Задушевный, размашистый мотив переливался неожиданными переходами, опускался на нижние ноты, замирал и, вместо того чтобы оборваться, вдруг переходил к началу:

Вдо-и-оль по бе-еэ-ло-му ли цу…
Эх! Па-и-а-ру-мя-на-ай па ще-ке-е!

Песня захватывала дух, уносила с собой и захлестывала душу своей широкой, стихийной, русской грустью…

Захарыч, крепко прижав руку к щеке, забыл обо всех и пел, слегка покачивая кудрявой головой, не замечая, как из закрытых глаз ручьем струились крупные пьяные слезы.

VIII

Пасха была ранняя. Снег еще не сошел хорошенько, и было то время, которое называется «ни на санях, ни на колесах». В воздухе пахло талым снегом и той особенной свежестью ранней весны, когда природа только еще ожидает пробуждения, когда еще холодно, но солнце играет по-весеннему и над черными суками голых деревьев вьются прилетевшие грачи.

Эти первые нежные вздохи природы, еще не очнувшейся от зимнего сна, проникают в душу как тихое дуновение, и люди чувствуют бессознательную жизнерадостность, прилив сил, бодрости, надежд и неясных влечений куда-то.

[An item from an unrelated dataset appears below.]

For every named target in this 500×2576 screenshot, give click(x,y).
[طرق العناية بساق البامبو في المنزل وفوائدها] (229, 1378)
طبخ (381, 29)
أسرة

Над городом сияло праздничное, радостное солнце, оглушительный трезвон лился над городом подобно солнечным лучам. По улицам текла нарядная, веселая толпа. Несмотря на холод, преобладали легкие новенькие костюмы. Лица девушек, освещенные задорной улыбкой и разрумяненные свежим влажным ветерком, мелькали в толпе, и все они казались хорошенькими. По мостовой, кое-где очищенной от снега, мчались санки и пролетки с «визитерами» в блестящих цилиндрах. У некоторых из них цилиндры уже съезжали на затылок. На улицах всюду слышались пьяные песни. На извозчике околоточный и будочник провезли в часть пьяного городового.

К дому купца Понедельникова шумно подъехали три тройки. С длинных линеек и дрог слез целый хор певчих. По заведенному исстари обычаю они разъезжали по богатым домам «с концертом».

Тут была целая масса альтов и дискантов и толпа теноров и басов.

Регент взобрался на крыльцо и позвонил.

Хор стоял у крыльца, лениво переговариваясь между собой.

— Вот! — угрюмо говорил один бас с физиономией бандита, в бесцветном пальто с чьих-то плеч, еще более широких, чем его плечи, и в майских брюках. — Целый день хвораю; уж я и выпью, и закушу, и с солью-то, и с перцем — нет! Ни одно лекарство не помогает!

Ржавчина скорчил постную рожу.

— Выпей настойки из еловых шишек! — посоветовал он басу.

— А ты пил?

— Пил!

— Хорошо?

— Все равно, что в еловом лесу сидишь и пьешь.

Дверь отворила одетая по-праздничному горничная и на вопрос регента ответила: «Пожалуйте!»